Dietary deficiency occurs in people with malnutrition, including people with alcoholism, as well as patients undergoing long-term parenteral nutrition without VK supplements. A large amount of vitamin E can antagonize VK and prolong the prothrombin time (PT).
Various drugs, such as cholestyramine, bind to bile acids, thus preventing fat-soluble vitamin absorption. Coumadin blocks the effect of VK epoxide reductase and VK reductase, thereby inducing an intracellular deficiency.

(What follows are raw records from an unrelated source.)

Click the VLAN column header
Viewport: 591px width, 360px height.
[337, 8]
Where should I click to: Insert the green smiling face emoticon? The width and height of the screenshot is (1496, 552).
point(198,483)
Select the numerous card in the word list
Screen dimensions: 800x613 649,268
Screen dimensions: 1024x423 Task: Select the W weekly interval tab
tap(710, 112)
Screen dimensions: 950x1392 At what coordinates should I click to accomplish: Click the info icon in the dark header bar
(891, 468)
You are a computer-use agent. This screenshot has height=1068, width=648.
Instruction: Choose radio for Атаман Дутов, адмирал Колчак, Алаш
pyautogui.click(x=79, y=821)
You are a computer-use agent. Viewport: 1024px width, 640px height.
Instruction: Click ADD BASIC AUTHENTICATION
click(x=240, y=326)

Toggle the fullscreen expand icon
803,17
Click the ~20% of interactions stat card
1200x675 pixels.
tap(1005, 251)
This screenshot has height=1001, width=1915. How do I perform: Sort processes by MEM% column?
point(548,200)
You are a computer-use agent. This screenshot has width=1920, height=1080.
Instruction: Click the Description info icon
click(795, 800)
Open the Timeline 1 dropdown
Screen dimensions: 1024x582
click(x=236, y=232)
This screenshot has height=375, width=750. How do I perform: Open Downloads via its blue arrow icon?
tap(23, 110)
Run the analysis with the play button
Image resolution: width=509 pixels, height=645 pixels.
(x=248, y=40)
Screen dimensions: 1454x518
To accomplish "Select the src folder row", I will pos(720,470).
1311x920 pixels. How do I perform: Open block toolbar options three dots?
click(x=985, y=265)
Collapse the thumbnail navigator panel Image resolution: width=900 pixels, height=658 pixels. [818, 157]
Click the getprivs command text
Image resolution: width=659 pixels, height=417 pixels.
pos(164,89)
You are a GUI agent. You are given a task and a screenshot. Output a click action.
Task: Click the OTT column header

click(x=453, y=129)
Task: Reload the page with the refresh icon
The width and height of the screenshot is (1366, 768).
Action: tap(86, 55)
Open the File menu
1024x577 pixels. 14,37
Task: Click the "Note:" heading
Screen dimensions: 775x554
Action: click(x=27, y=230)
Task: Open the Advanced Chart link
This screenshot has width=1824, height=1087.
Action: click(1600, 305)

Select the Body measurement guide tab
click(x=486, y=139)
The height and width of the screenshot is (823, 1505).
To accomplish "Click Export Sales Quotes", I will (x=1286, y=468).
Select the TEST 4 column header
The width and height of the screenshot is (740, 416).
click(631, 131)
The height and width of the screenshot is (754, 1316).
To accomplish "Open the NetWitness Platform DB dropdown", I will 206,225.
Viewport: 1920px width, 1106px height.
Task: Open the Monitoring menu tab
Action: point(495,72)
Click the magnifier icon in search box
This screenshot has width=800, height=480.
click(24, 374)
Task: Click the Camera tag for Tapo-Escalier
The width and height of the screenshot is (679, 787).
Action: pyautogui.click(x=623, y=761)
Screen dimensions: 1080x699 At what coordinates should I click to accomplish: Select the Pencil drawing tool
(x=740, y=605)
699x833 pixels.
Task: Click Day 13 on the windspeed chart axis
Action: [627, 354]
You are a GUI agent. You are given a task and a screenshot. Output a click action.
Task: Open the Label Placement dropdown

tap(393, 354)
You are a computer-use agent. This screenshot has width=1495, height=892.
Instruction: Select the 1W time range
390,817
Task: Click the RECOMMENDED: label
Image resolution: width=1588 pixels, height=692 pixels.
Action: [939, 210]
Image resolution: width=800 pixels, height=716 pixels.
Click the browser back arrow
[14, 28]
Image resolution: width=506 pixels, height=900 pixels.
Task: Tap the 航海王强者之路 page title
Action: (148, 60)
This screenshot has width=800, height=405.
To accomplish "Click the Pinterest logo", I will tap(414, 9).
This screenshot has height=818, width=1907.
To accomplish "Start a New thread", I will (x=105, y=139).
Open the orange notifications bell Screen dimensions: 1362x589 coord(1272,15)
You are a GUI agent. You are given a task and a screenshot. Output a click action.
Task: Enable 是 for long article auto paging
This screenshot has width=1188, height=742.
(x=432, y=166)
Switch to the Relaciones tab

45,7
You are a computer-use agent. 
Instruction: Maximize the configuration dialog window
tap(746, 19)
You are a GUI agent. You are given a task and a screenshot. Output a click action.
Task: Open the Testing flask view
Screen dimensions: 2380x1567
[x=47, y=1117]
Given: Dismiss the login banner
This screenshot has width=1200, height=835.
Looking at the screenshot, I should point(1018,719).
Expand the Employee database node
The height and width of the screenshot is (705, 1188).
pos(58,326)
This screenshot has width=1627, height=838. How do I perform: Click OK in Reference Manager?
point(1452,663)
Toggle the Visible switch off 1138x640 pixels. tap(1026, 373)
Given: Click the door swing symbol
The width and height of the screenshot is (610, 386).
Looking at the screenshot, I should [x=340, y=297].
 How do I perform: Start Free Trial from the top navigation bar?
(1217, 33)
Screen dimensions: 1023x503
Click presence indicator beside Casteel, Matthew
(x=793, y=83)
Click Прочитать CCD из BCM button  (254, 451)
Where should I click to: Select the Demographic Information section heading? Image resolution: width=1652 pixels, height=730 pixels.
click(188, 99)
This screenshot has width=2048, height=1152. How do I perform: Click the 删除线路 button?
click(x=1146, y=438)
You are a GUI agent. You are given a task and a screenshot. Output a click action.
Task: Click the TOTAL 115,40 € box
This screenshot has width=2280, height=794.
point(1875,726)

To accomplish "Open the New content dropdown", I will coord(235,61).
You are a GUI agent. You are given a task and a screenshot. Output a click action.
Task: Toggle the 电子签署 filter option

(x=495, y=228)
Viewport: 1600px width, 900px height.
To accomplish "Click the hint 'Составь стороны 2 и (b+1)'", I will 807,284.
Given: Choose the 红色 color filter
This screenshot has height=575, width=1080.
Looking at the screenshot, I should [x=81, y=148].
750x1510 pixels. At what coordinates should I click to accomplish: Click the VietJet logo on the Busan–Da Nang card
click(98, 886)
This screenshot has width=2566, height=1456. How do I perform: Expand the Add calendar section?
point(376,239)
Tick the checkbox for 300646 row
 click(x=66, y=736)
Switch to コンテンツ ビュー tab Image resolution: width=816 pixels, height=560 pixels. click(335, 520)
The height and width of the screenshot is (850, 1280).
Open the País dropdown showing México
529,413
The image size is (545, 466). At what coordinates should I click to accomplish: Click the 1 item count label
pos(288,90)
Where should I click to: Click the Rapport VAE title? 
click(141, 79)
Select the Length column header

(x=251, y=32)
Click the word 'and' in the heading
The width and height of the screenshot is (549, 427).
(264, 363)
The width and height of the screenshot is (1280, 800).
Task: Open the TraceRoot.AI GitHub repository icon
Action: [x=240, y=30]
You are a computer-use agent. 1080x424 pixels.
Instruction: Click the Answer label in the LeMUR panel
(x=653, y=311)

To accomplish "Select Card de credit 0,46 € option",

Cefamandole, cefoperazone, salicylates, hydantoins, rifampin, isoniazid, and barbiturates are some of the common drugs that are associated with VK deficiency, but the mechanism is unknown.
Disease with endogenously produced coagulation inhibitors, such as lupus anticoagulant and antithrombins, and paraproteinemias, ie, multiple myeloma, may cause a VK-deficient state.
Miscellaneous causes include massive transfusion, disseminated intravascular coagulation (DIC), polycythemia vera, nephrotic syndrome, cystic fibrosis, and leukemia.